Chapter 3: The Framing of Composition and Writing Assessment

Similar to the pervious section looking at the education system writ-large, the authors look at the ways in which composition and writing assessment have been historically framed. They allude to Harvard’s written admissions exam as a landmark for a shift toward composition’s frame within the “emerging industrial economy,” and how writing assessment became a means of ranking and measuring whether students were able to meet the needs of the industrial economy. Alongside this frame, there was also a technocratic (or administrative) frame that “privileged management, efficiency, and tracking in education, as in industry and elsewhere” (45). “a mechanistic paradigm that studied language by reducing it to discrete behaviors and that defined language growth as the accretion of these particular” (45). The focus on mechanics and error stressed, of course, the quantification of writing; thus, composition generally could be taught by contingent faculty—low-level, entry-level workers—who would be able to draw attention to surface level concerns rather than the more complex work of writing. In this way, teacher’s judgments were devalued and—along with overtures of efficiency and objectivity—there was an embrace of standardization in the assessment of writing.

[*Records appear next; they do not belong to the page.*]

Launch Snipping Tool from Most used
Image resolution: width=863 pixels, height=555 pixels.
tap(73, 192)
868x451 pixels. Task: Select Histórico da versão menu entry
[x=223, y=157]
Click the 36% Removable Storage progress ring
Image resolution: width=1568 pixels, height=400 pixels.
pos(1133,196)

However, the authors also note a paradox in the academy: there appeared to be an effort to “define the work of members of the academy, especially their methods and knowledge bases, as something that could be understood only with particular professional training and that could be itself judged—assessed—only by peers who shared this specialization” (51). In other words, academy began to see the specialization of particular fields of study. However, at the same time, psychometricians and educational measurement experts became the de facto authorities on acceptable assessment theories and practices across all fields of work, including writing.

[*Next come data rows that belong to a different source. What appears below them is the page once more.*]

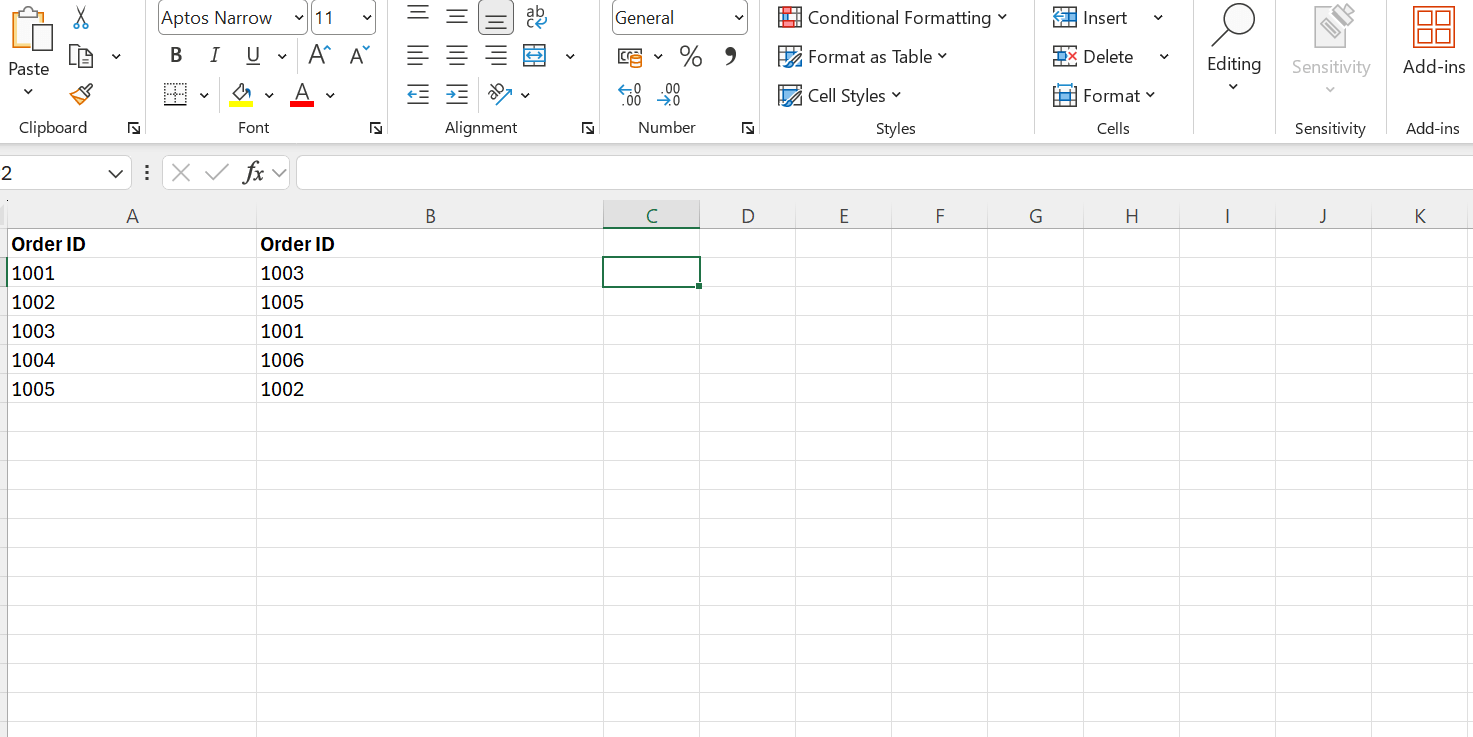Open the Wrap Text option
This screenshot has width=1473, height=737.
pyautogui.click(x=536, y=17)
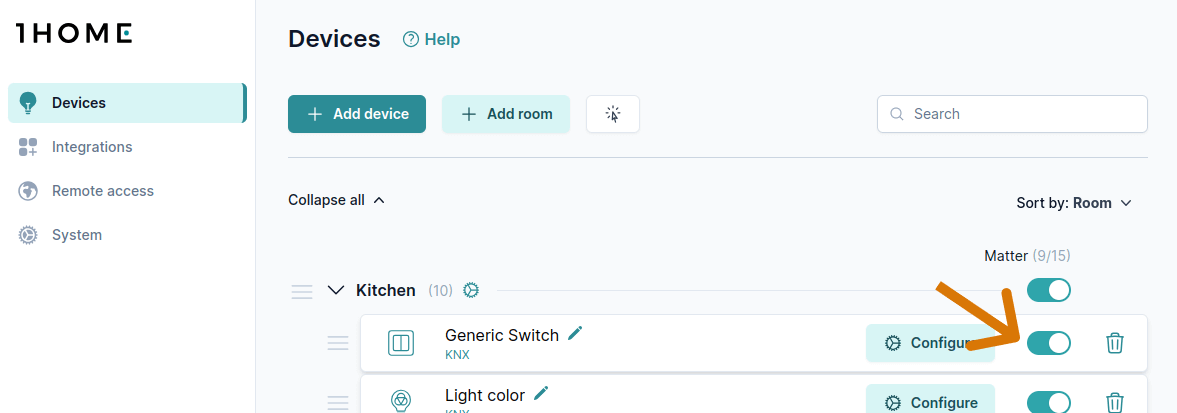The height and width of the screenshot is (413, 1177).
Task: Click the multi-select cursor icon button
Action: pyautogui.click(x=613, y=114)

However, there were others like Fred Newton Scott at the University of Michican in the early 1900s who framed language as “social, contextual, and grounded in community. Language had the power to change individuals and to effect change in broader contexts” (54). Thus, while he was not much appreciated during his time, his rhetorical frame for composition re-emerged in the 1960s. The rhetorical frame “acknowledges that writing is a form of communication governed by the writer’s purpose, the message to be delivered, the audience to be addressed, and the context surrounding the writer, audience, and text” (56). There was a focus on the meaning of the text: a text cannot be understood outside of its context. The effectiveness of a text, accordingly, needs to be “determined in light of the particular situation. A text can be transported to other situations, but its effectiveness and, in fact, its meaning, can only be determined in context” (56-7). While students cannot be taught to master every situation, they can be taught a critical metalanguage to analyze situations and determine needs.

The authors also point to a sociolinguistic and literacy frame, one that emphasizes the social nature of language and how community is integral to expectations and discourse. But more, it is not only that language derives meaning from context (beyond linguistic codes), but language, itself, shapes contexts and interactions.

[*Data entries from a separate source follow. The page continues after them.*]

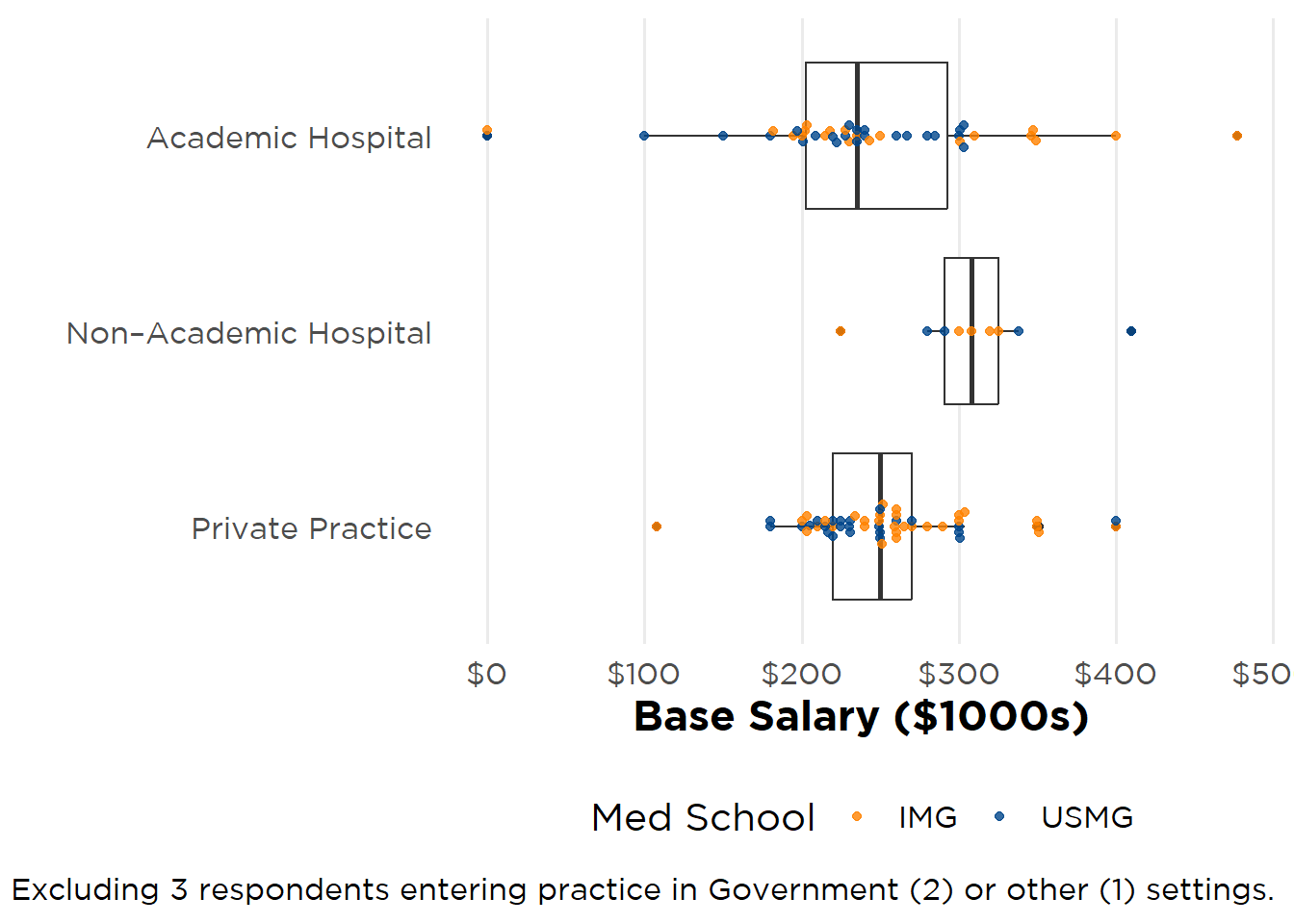The image size is (1294, 924).
Task: Click the highest orange outlier in Academic Hospital
Action: point(1237,136)
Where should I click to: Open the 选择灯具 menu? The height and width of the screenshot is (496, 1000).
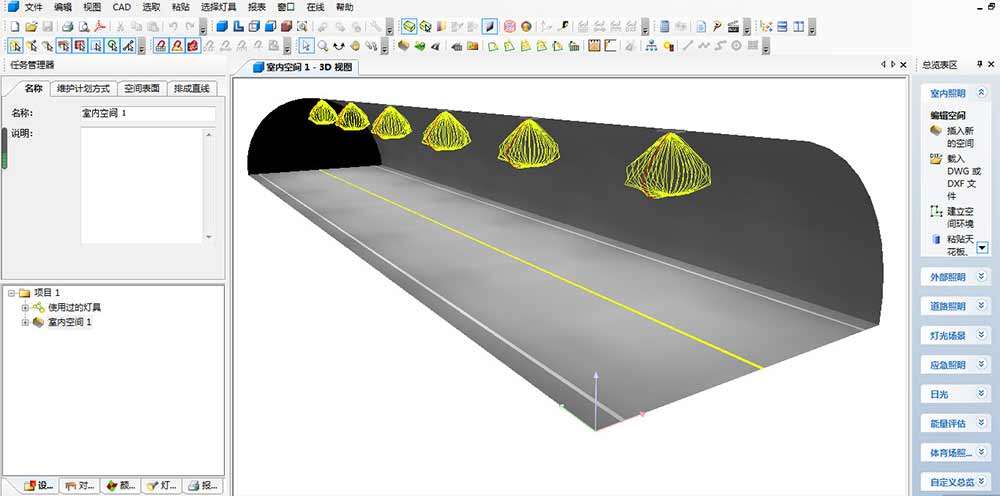[218, 7]
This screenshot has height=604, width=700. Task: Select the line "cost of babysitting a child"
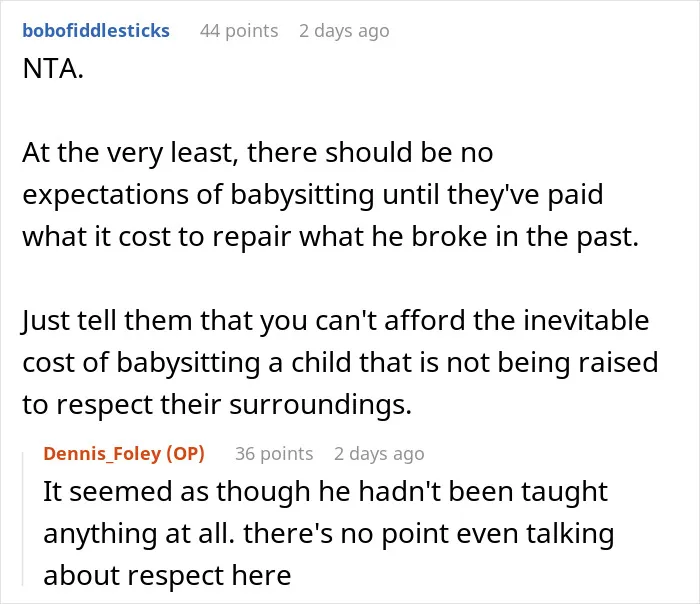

As these latter frames indicate, context needs to be a significant component in the judging of a text. Standardization, then, appears counterintuitive to the evaluation of writing since it is not likely that there can be generic qualities that apply across all situations; instead, criteria should be designed around specific contextual situations: “according to contemporary composition theory, there is no universal definition of ‘good writing.’ Rather, good writing needs to be defined by what is appropriate and effective for a particular purpose, and a particular context” (64).

Adler-Lassner and O’Neill turn their attention to some practices of writing assessment—in/direct measures and portfolio—and much like others, make the claim that these methods, in themselves, are not valid or invalid, but rather validation is determined by the context of use. For example, portfolios have sometimes been scaled up for higher large-scale purposes that have essentially reduced it within psychometric frames.